Ich suchte heute Grunge ähnliche Brushes für Illustrator. Leider habe ich nichts gefunden. Weiss hier jemand ob und wo es sowas gibt?

Vielen Dank


----------



## Christoph (23. September 2003)

[offtopic]

huhu, *wink*   
[/offtopic]

Ich kenn ja wie du weisst Illustrator nicht. Aber ich könnte mir das folgendermaßen vorstellen:

*In PS mit dem GrungeBrush was machen => Dann daraus Pfade machen und in Illustrator wieder importieren und vielleicht daraus Brushes machen....

maybe hilft dir das weiter ;-) 

grüsse
christoph


----------



## biegeeinheit (23. September 2003)

Denke das wäre ne möglichkeit. So Grunge Brushes sind meistens nichts schönes um das mit Pfad nachzufahren. 

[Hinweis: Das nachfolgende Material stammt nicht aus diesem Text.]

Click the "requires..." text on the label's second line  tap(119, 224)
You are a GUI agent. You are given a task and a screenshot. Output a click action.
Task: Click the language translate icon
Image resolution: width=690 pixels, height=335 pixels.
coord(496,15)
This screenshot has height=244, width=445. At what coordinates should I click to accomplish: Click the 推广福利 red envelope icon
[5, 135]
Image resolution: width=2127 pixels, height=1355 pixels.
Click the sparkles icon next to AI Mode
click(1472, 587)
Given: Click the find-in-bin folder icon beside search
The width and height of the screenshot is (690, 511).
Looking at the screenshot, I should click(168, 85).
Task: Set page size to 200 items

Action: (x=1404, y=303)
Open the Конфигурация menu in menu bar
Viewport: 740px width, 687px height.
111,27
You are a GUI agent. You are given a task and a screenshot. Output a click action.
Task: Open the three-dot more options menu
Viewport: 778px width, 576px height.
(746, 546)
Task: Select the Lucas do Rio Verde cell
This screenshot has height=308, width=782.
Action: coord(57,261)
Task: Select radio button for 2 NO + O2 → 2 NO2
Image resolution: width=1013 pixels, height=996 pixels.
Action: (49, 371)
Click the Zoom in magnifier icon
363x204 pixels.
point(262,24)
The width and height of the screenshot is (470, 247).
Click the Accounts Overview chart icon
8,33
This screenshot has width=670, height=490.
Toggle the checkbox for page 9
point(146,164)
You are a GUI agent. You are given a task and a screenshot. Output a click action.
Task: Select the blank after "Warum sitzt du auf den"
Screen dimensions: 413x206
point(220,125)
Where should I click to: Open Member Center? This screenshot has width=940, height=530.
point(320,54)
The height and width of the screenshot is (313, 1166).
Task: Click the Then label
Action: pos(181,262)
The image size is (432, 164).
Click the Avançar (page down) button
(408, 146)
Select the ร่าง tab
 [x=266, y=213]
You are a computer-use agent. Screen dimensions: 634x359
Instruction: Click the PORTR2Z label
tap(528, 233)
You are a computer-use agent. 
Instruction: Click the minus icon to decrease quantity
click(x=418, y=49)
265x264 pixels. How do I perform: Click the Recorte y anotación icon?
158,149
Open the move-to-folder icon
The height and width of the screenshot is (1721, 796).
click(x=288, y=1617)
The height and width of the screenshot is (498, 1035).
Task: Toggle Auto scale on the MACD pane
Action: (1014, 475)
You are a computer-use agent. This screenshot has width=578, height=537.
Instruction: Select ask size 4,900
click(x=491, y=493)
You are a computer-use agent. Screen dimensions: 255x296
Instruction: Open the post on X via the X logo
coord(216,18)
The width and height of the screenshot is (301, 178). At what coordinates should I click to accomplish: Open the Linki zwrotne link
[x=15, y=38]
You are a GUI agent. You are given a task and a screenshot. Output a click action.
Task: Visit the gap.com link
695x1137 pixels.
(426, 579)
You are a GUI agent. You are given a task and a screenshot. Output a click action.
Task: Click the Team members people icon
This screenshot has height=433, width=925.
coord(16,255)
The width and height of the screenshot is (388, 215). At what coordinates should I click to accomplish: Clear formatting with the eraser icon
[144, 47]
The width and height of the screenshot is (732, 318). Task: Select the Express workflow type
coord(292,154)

Hoffe es gibt ne leichtere Möglichkeit. Ja ich bin wie das Wasser


----------



## Lord Brain (23. September 2003)

Du musst die nicht unbedingt mit  dem Pfadtool nachmalen...du kannst auch die ganze Grunge-Brush-Ebene als Auswahl erstellen (Klick auf die Ebene im Ebenen-Fenster) und diese Auswahl kannst du dann in einen Pfad konvertieren...
Problem hierbei ist jedoch, dass Photoshop manchmal keine schönen Pfade malt, aber die kann man ja ggf. noch korrigieren.


----------